The startup was Network Chemistry, where he developed Wi-Fi security systems, the subject of his thesis. He and Kadam worked closely with one another as engineers, but popped into sales and marketing discussions as data analysts. Sankhla had attended USC Marshall presentations on entrepreneurship and marketing during his time on campus, and now he supplemented those discussions with practical knowledge.

“I had that startup exposure very early on,” Sankhla said. “Meeting MBA grads, going to presentations at USC, really helped plant that seed.”

That seed sprouted, cultivated by Kadam’s and Sankhla’s shared fascination with YouTube.

“We were really trying to understand what makes a video viral,” Sankhla said. “We started looking at views, comments, people favoriting it … and we started putting out these little charts every week. That’s actually how we got our first customer”—Coca-Cola, which asked the duo to measure the success of its commercials online.

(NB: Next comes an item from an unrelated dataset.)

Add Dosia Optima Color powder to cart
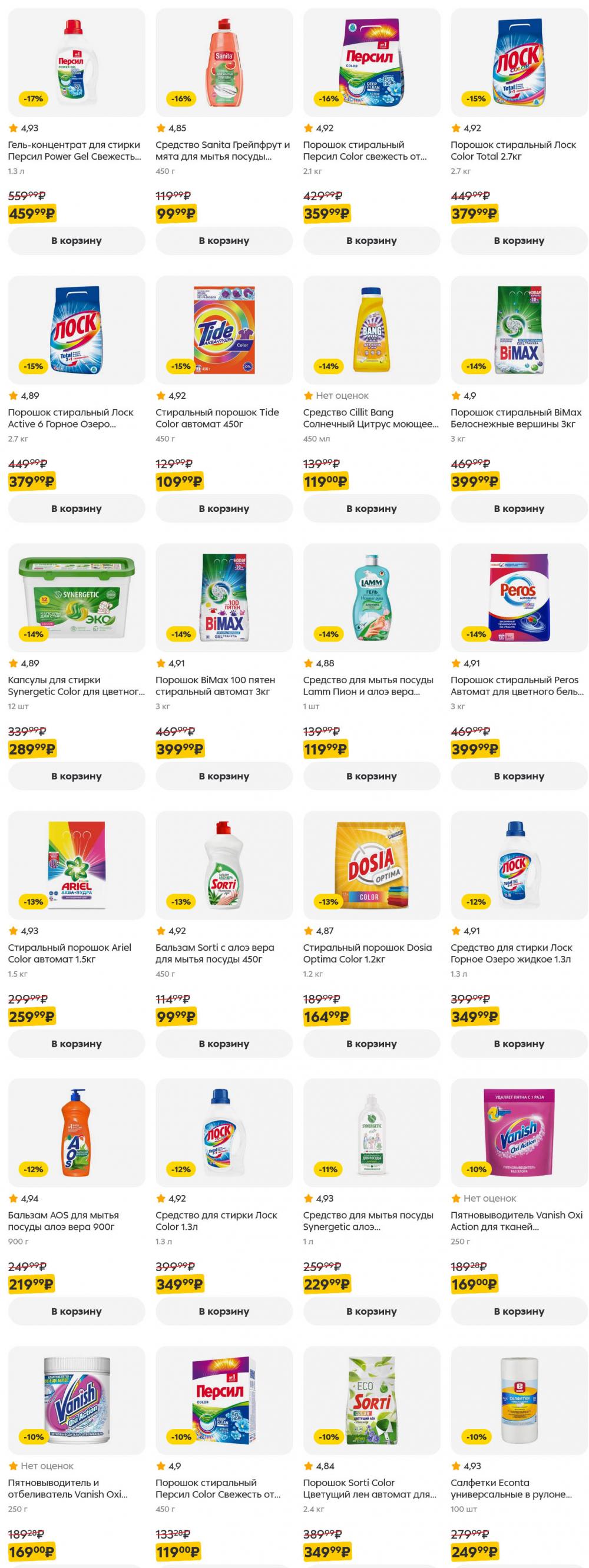 [x=371, y=1043]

Network Chemistry’s owners sold the company in 2007; Kadam joined the new team and Sankhla took a job at Cisco. Throughout 2008, they met on weekends to tinker with algorithms. They consulted for political firms managing Barack Obama’s and Hillary Clinton’s presidential primary campaigns. Then, in December 2009, they received their first $75,000 in seed capital. Suddenly, Viralheat was real.

Fortunately for Sankhla—who grew up in India and studied at USC Viterbi on a student visa—Kadam was a U.S. citizen. Sankhla’s H-1B visa did not permit him to start his own company.

“The whole issue around being an immigrant and being a startup founder is a big one,” Sankhla said. “There are a lot of smart people out there, from USC and other colleges, who don’t even try starting a company.”

But Sankhla couldn’t leave the project now. He applied for a long-term visa while Kadam became CEO. In early 2011, Viralheat closed its first round of funding with $4.25 million, led by venture firm Mayfield Fund.

Today, many of its 25,000 users pay for their subscriptions, and some request the highest-tier, customized “enterprise” suite, which costs about $2,500. The vast majority of Viralheat’s revenue comes from subscriptions, but clients can also pay for “Developer” status, which gives them access to Viralheat’s APIs.

And despite his duty as co-founder to address business concerns, Sankhla remains the company’s chief technology officer.

“Try to imagine 500 million tweets sent out today, millions of communications happening on Facebook, large amounts of video uploaded on YouTube. Taking data from all these and analyzing them quickly is a very, very interesting technical problem,” he said. “Having the technical background and skills I developed at USC has really helped.”

Already with 13 employees, Viralheat plans to double its staff in the next year. And as he did at USC, Sankhla is eager to keep exploring until he finds a perfect fit.

“We are in this for the long run, absolutely,” Sankhla said.